▶ **Exercise objective**:
Rewrite every one of the following records, substituting "UI agent" for each occurrence of "GUI agent" and leaving everything else unchanged.

▶ **Input data**:
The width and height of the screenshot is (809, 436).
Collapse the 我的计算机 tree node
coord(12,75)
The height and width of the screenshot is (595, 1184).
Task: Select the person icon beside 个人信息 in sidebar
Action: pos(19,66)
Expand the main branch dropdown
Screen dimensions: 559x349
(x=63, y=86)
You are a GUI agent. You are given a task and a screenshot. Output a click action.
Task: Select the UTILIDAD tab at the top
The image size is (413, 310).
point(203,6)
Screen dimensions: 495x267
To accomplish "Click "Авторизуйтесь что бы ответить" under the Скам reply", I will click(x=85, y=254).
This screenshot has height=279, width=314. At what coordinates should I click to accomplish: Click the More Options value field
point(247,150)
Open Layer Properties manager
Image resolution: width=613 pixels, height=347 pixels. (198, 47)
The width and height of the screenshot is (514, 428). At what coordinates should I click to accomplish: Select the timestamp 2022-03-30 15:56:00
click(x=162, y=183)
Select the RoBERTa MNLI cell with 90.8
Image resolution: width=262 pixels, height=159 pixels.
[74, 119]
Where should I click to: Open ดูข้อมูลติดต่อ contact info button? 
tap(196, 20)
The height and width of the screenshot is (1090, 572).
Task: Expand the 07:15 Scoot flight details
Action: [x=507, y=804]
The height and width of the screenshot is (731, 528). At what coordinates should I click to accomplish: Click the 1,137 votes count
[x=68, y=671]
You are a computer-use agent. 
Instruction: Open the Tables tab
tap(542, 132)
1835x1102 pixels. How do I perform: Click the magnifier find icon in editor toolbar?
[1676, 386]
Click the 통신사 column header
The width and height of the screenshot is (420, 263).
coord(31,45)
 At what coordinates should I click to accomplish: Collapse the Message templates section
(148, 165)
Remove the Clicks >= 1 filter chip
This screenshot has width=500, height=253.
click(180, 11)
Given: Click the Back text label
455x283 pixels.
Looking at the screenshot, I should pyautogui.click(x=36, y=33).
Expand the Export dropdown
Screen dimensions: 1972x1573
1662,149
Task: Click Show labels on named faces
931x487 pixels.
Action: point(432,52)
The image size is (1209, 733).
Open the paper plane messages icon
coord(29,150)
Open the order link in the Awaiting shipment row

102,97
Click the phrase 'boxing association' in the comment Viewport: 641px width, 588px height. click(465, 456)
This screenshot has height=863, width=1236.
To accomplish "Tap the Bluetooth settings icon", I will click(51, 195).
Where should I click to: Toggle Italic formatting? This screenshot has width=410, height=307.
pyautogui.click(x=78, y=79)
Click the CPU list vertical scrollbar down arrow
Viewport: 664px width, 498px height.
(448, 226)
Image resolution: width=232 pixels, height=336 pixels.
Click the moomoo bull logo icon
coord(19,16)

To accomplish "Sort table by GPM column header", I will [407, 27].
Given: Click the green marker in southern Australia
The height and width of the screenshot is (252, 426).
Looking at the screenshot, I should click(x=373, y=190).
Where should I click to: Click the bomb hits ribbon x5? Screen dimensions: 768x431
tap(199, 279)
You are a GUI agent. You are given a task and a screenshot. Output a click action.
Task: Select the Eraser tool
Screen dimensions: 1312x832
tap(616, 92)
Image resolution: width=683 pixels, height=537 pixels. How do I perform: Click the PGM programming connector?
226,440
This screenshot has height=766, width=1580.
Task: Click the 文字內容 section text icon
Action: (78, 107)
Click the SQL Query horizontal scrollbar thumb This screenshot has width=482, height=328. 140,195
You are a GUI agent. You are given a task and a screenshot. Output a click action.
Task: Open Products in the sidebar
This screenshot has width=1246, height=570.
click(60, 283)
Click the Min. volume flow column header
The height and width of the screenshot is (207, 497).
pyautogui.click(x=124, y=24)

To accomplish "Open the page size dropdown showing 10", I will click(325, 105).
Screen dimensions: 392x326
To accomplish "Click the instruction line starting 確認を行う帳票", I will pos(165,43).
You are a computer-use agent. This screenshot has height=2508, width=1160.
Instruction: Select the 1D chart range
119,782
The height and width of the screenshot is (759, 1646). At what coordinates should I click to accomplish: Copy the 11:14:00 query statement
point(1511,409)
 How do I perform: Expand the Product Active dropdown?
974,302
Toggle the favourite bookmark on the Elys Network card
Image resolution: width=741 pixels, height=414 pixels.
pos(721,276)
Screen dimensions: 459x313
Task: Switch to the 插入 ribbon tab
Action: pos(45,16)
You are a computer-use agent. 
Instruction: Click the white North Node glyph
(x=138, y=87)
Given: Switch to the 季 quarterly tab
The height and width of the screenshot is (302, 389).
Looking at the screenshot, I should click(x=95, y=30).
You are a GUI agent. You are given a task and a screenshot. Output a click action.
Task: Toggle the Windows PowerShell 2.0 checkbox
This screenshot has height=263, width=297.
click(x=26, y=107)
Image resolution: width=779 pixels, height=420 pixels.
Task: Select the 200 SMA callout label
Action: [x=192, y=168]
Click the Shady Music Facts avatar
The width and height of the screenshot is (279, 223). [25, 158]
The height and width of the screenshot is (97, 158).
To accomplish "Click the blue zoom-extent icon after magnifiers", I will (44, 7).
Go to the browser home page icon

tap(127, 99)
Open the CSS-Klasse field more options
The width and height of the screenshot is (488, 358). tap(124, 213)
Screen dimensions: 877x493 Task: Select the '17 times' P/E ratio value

▶ **Answer to the task**:
The width and height of the screenshot is (809, 436).
Collapse the 我的计算机 tree node
coord(12,75)
The height and width of the screenshot is (595, 1184).
Task: Select the person icon beside 个人信息 in sidebar
Action: pos(19,66)
Expand the main branch dropdown
Screen dimensions: 559x349
(x=63, y=86)
You are a UI agent. You are given a task and a screenshot. Output a click action.
Task: Select the UTILIDAD tab at the top
The image size is (413, 310).
point(203,6)
Screen dimensions: 495x267
To accomplish "Click "Авторизуйтесь что бы ответить" under the Скам reply", I will click(x=85, y=254).
This screenshot has height=279, width=314. At what coordinates should I click to accomplish: Click the More Options value field
point(247,150)
Open Layer Properties manager
Image resolution: width=613 pixels, height=347 pixels. (198, 47)
The width and height of the screenshot is (514, 428). At what coordinates should I click to accomplish: Select the timestamp 2022-03-30 15:56:00
click(x=162, y=183)
Select the RoBERTa MNLI cell with 90.8
Image resolution: width=262 pixels, height=159 pixels.
[74, 119]
Where should I click to: Open ดูข้อมูลติดต่อ contact info button? 
tap(196, 20)
The height and width of the screenshot is (1090, 572).
Task: Expand the 07:15 Scoot flight details
Action: [x=507, y=804]
The height and width of the screenshot is (731, 528). At what coordinates should I click to accomplish: Click the 1,137 votes count
[x=68, y=671]
You are a computer-use agent. 
Instruction: Open the Tables tab
tap(542, 132)
1835x1102 pixels. How do I perform: Click the magnifier find icon in editor toolbar?
[1676, 386]
Click the 통신사 column header
The width and height of the screenshot is (420, 263).
coord(31,45)
 At what coordinates should I click to accomplish: Collapse the Message templates section
(148, 165)
Remove the Clicks >= 1 filter chip
This screenshot has width=500, height=253.
click(180, 11)
Given: Click the Back text label
455x283 pixels.
Looking at the screenshot, I should pyautogui.click(x=36, y=33).
Expand the Export dropdown
Screen dimensions: 1972x1573
1662,149
Task: Click Show labels on named faces
931x487 pixels.
Action: point(432,52)
The image size is (1209, 733).
Open the paper plane messages icon
coord(29,150)
Open the order link in the Awaiting shipment row

102,97
Click the phrase 'boxing association' in the comment Viewport: 641px width, 588px height. click(465, 456)
This screenshot has height=863, width=1236.
To accomplish "Tap the Bluetooth settings icon", I will click(51, 195).
Where should I click to: Toggle Italic formatting? This screenshot has width=410, height=307.
pyautogui.click(x=78, y=79)
Click the CPU list vertical scrollbar down arrow
Viewport: 664px width, 498px height.
(448, 226)
Image resolution: width=232 pixels, height=336 pixels.
Click the moomoo bull logo icon
coord(19,16)

To accomplish "Sort table by GPM column header", I will [407, 27].
Given: Click the green marker in southern Australia
The height and width of the screenshot is (252, 426).
Looking at the screenshot, I should click(x=373, y=190).
Where should I click to: Click the bomb hits ribbon x5? Screen dimensions: 768x431
tap(199, 279)
You are a UI agent. You are given a task and a screenshot. Output a click action.
Task: Select the Eraser tool
Screen dimensions: 1312x832
tap(616, 92)
Image resolution: width=683 pixels, height=537 pixels. How do I perform: Click the PGM programming connector?
226,440
This screenshot has height=766, width=1580.
Task: Click the 文字內容 section text icon
Action: (78, 107)
Click the SQL Query horizontal scrollbar thumb This screenshot has width=482, height=328. 140,195
You are a UI agent. You are given a task and a screenshot. Output a click action.
Task: Open Products in the sidebar
This screenshot has width=1246, height=570.
click(60, 283)
Click the Min. volume flow column header
The height and width of the screenshot is (207, 497).
pyautogui.click(x=124, y=24)

To accomplish "Open the page size dropdown showing 10", I will click(325, 105).
Screen dimensions: 392x326
To accomplish "Click the instruction line starting 確認を行う帳票", I will pos(165,43).
You are a computer-use agent. This screenshot has height=2508, width=1160.
Instruction: Select the 1D chart range
119,782
The height and width of the screenshot is (759, 1646). At what coordinates should I click to accomplish: Copy the 11:14:00 query statement
point(1511,409)
 How do I perform: Expand the Product Active dropdown?
974,302
Toggle the favourite bookmark on the Elys Network card
Image resolution: width=741 pixels, height=414 pixels.
pos(721,276)
Screen dimensions: 459x313
Task: Switch to the 插入 ribbon tab
Action: pos(45,16)
You are a computer-use agent. 
Instruction: Click the white North Node glyph
(x=138, y=87)
Given: Switch to the 季 quarterly tab
The height and width of the screenshot is (302, 389).
Looking at the screenshot, I should click(x=95, y=30).
You are a UI agent. You are given a task and a screenshot. Output a click action.
Task: Toggle the Windows PowerShell 2.0 checkbox
This screenshot has height=263, width=297.
click(x=26, y=107)
Image resolution: width=779 pixels, height=420 pixels.
Task: Select the 200 SMA callout label
Action: [x=192, y=168]
Click the Shady Music Facts avatar
The width and height of the screenshot is (279, 223). [25, 158]
The height and width of the screenshot is (97, 158).
To accomplish "Click the blue zoom-extent icon after magnifiers", I will (44, 7).
Go to the browser home page icon

tap(127, 99)
Open the CSS-Klasse field more options
The width and height of the screenshot is (488, 358). tap(124, 213)
Screen dimensions: 877x493 Task: Select the '17 times' P/E ratio value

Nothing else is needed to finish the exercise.